> Work item: Set down all of the data exactly. Pictures stay out of the copy.

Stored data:
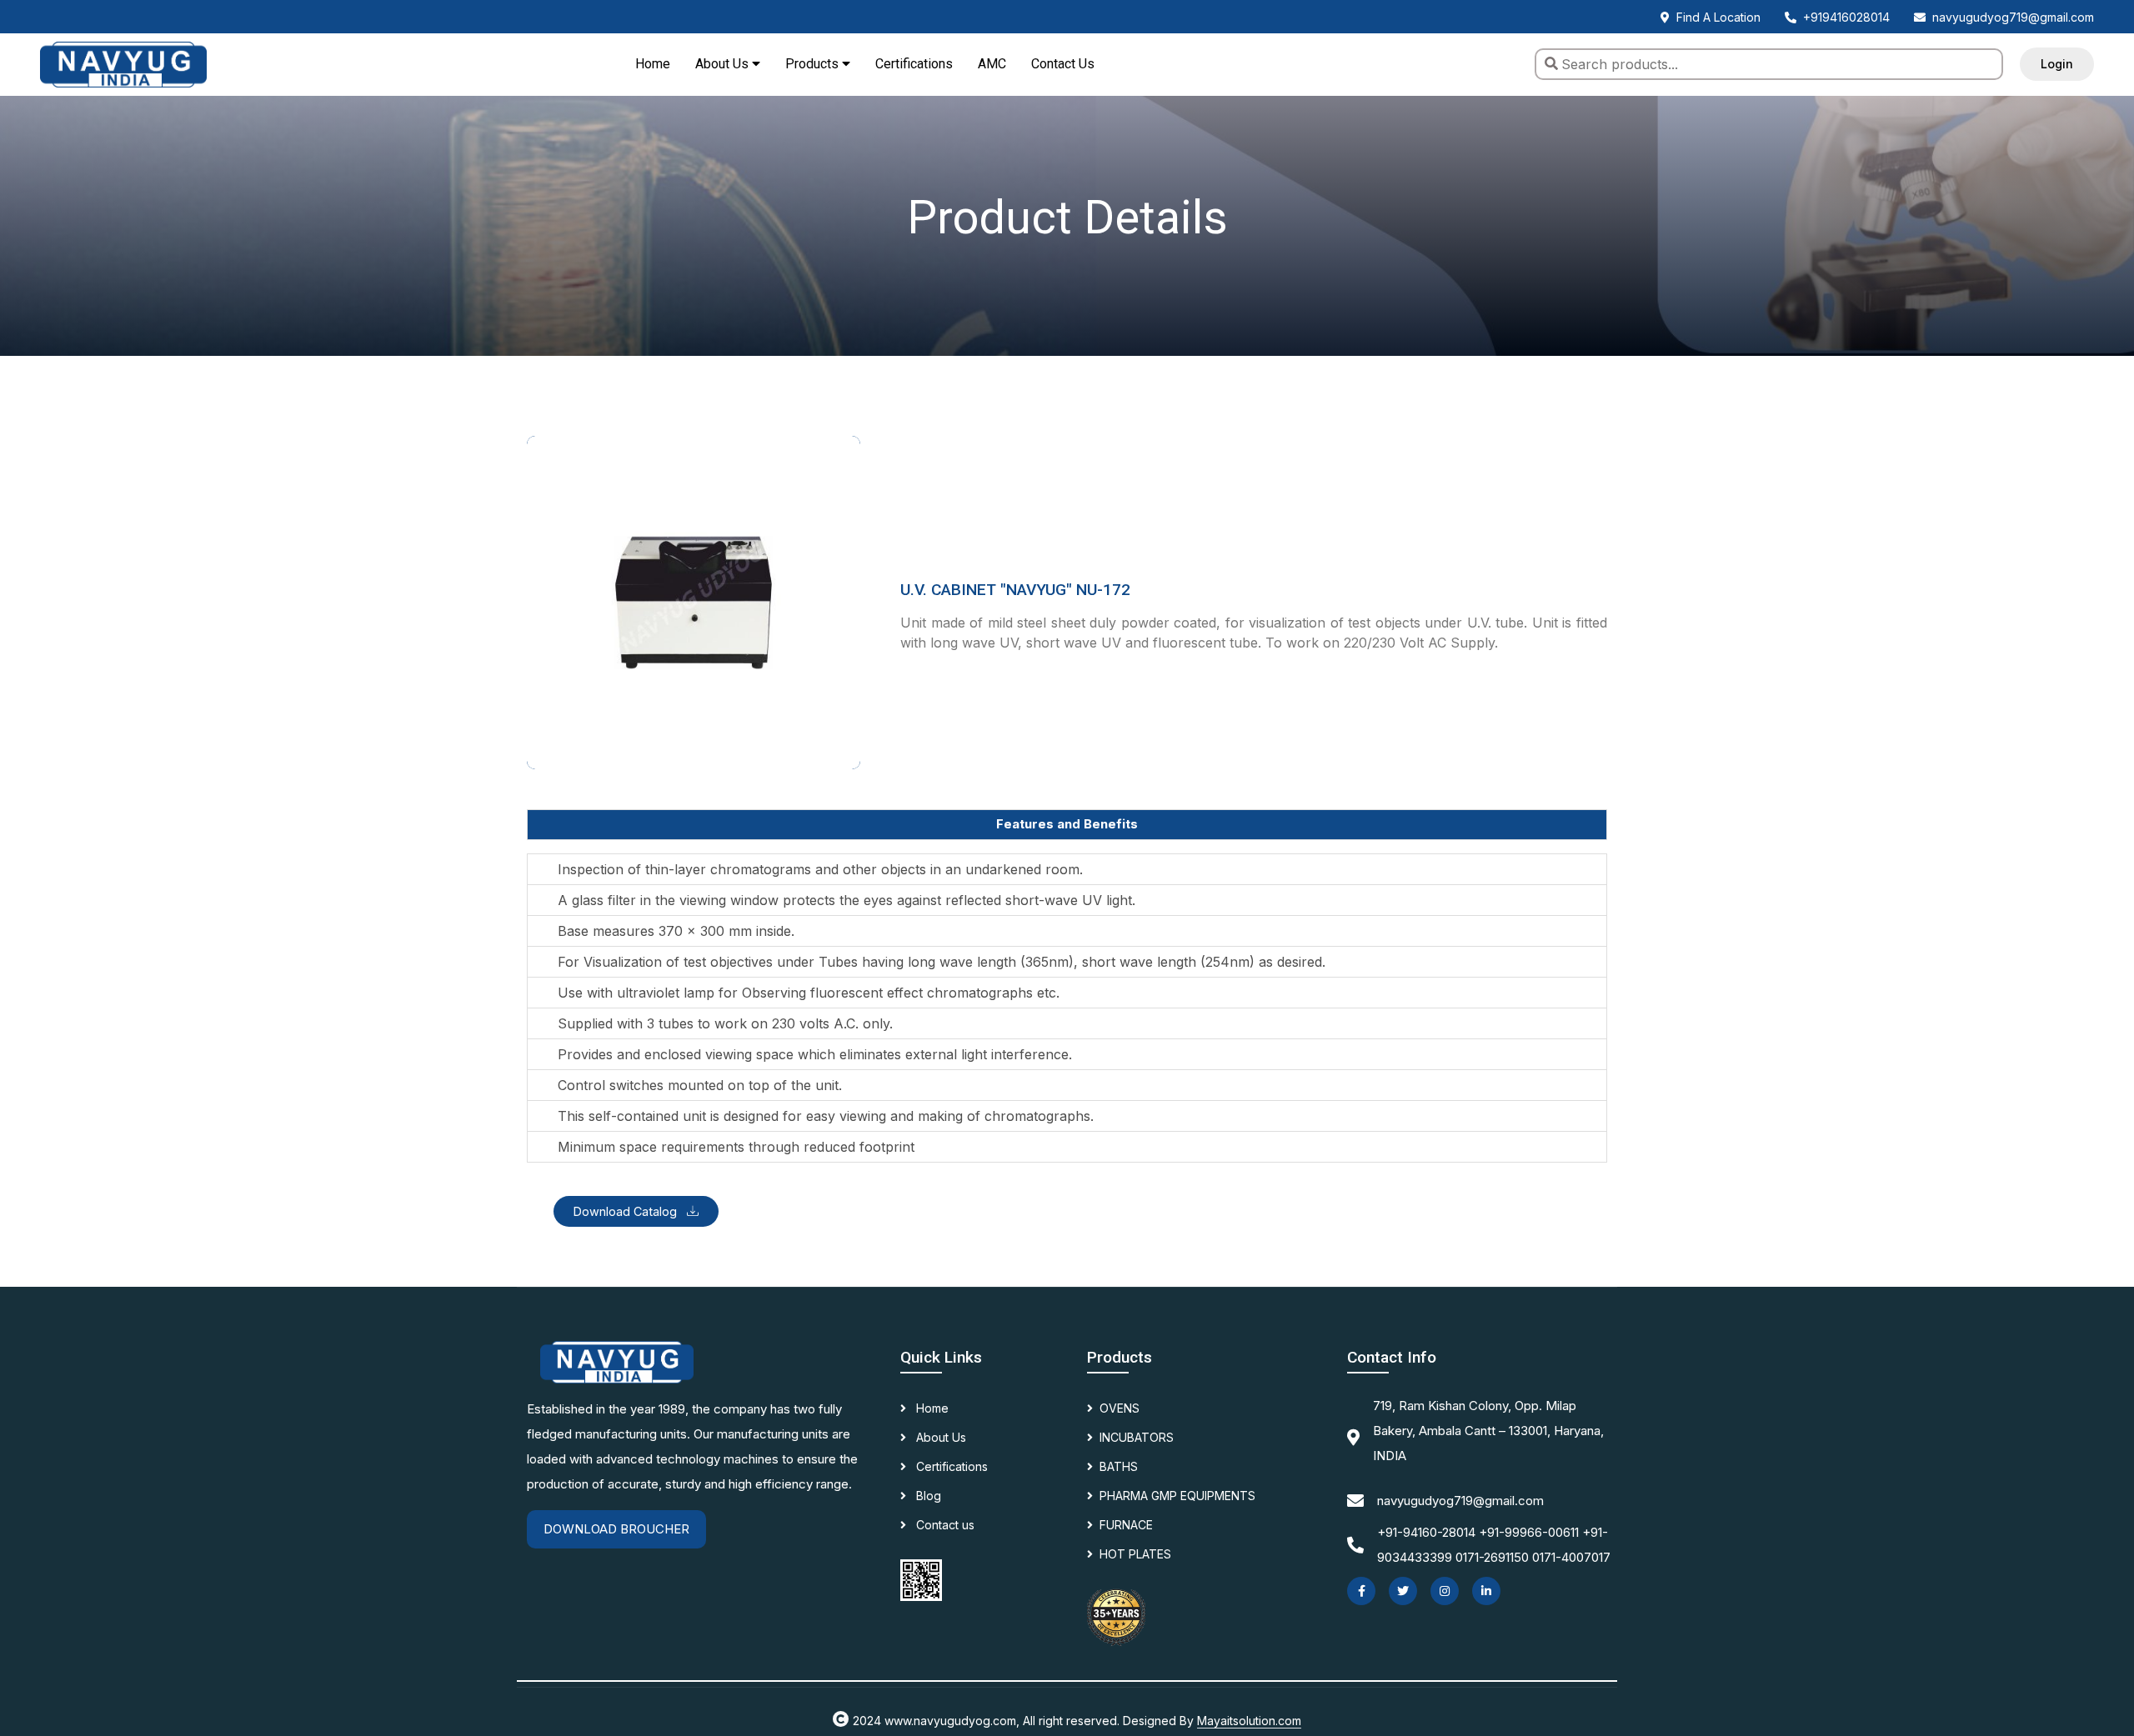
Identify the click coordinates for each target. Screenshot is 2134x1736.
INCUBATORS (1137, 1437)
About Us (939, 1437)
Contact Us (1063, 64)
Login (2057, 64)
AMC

> Task response:
Identify the click coordinates for each target. Screenshot is 2134x1736.
INCUBATORS (1137, 1437)
About Us (939, 1437)
Contact Us (1063, 64)
Login (2057, 64)
AMC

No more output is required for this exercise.